À partir du repérage de ces mécanismes, un volet essentiel de cette recherche porte sur les impacts de l’ensemble des mobilités et migrations dans les lieux d’origine, en considérant l’unité familiale comme acteur principal des systèmes transnationaux. On analyse ainsi les conséquences productives et territoriales d’un investissement humain et économique distribué sur plusieurs espaces. Au travers des transferts de la migration, qu’ils soient monétaires (« remesas »), sociaux ou culturels, les migrants entretiennent avec leur famille et avec leur territoire de départ des formes d’interactions et d’échanges qui prennent une place toujours plus importante dans l’évolution, voire le développement, des sociétés et des espaces fortement expulseurs de main d’œuvre. Les membres de la famille qui migrent, vivent et/ou travaillent hors de la région d’origine, envoient ou apportent avec eux lors des retours une partie de leur revenus, mais aussi une forme de capital humain à partir de leurs pratiques au travail, de leurs connaissances ou expérience acquises dans un milieu socio-culturel différent. L’ensemble de ces apports, reçus et éventuellement appropriés et valorisés dans le cadre familial d’origine seront considérés comme des « revenus ou ressources migratoires ».

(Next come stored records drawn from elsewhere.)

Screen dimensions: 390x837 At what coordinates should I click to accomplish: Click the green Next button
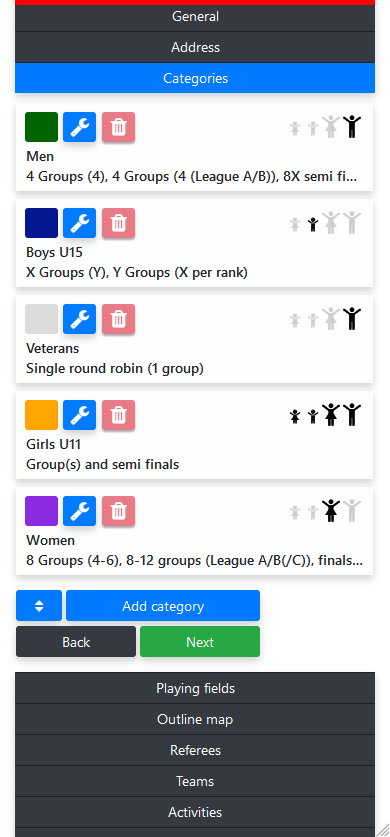(200, 642)
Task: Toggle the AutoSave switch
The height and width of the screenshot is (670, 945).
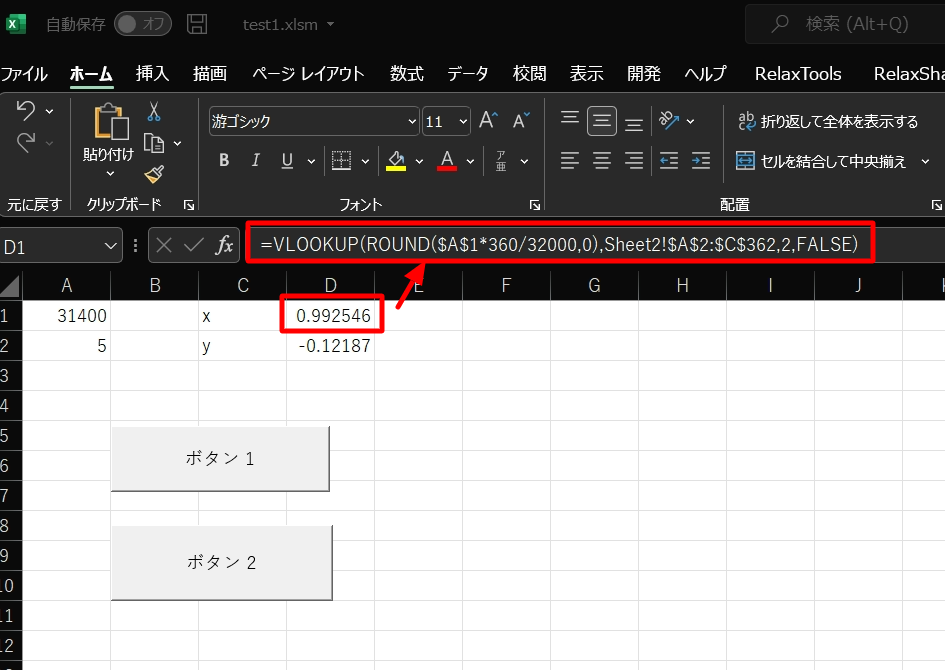Action: pos(142,24)
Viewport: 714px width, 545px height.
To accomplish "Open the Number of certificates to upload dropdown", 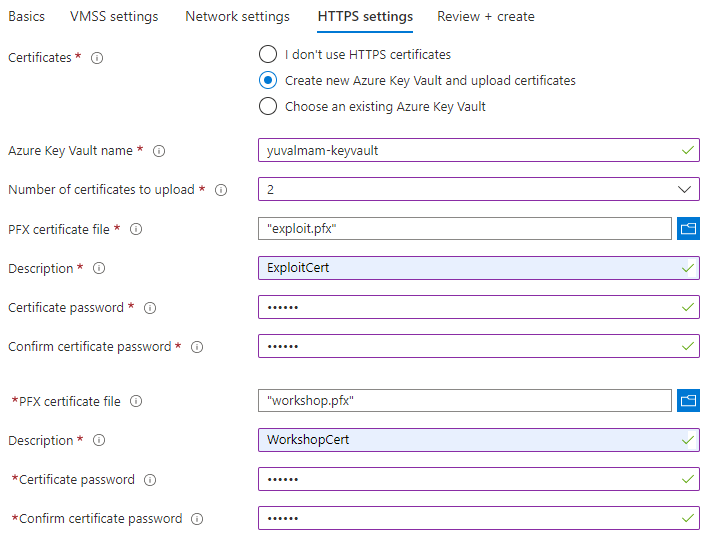I will [478, 189].
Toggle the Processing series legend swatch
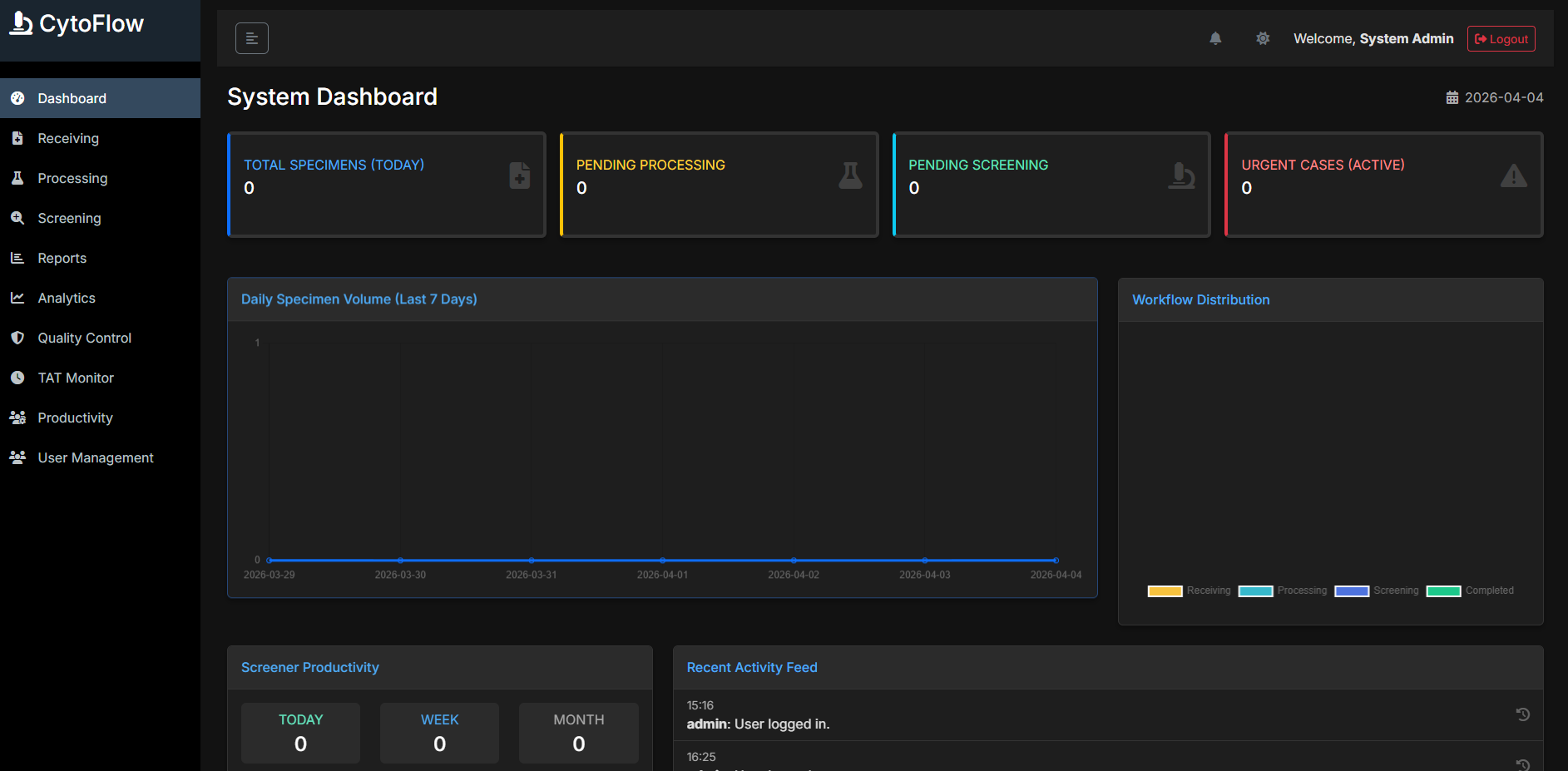Image resolution: width=1568 pixels, height=771 pixels. [x=1255, y=591]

Les systèmes de production agricoles et le rôle central des structures foncières font l’objet d’un questionnement approfondi sur l’évolution des logiques économiques familiales paysannes. La diversification des activités rurales pose ainsi la question du rôle de l’agriculture dans la définition de la ruralité, de celui de la terre dans les conditions d’approvisionnement alimentaire comme dans la construction de l’identité paysanne : quelle place les familles paysannes donnent-t-elles aujourd’hui à la ressource foncière en termes de représentation et de reproduction sociale et productive lorsqu’elles sont engagées dans la logique migratoire? Comment se perçoivent et s’organisent les mécanismes d’héritage et de répartition des terres familiales lorsque le territoire se dessine à partir d’espaces transnationaux et que l’agriculture ne constitue plus la source de revenus principale? Si on ne peut plus considérer les sociétés rurales comme des sociétés fondamentalement agraires, il semble toutefois que l’organisation familiale des mobilités se construise autour du fonctionnement de l’exploitation agricole. Il est donc question de déterminer comment ce processus de diversification influe sur la place de l’agriculture dans l’économie familiale : selon les contextes locaux d’origine, la migration peut déclencher ou participer au phénomène de déprise agraire en faisant perdre à l’activité agricole sa place centrale dans les économies paysannes ; mais elle peut également, au travers de la maximisation des ressources migratoires, permettre le maintien, voire la valorisation du capital foncier et productif familial.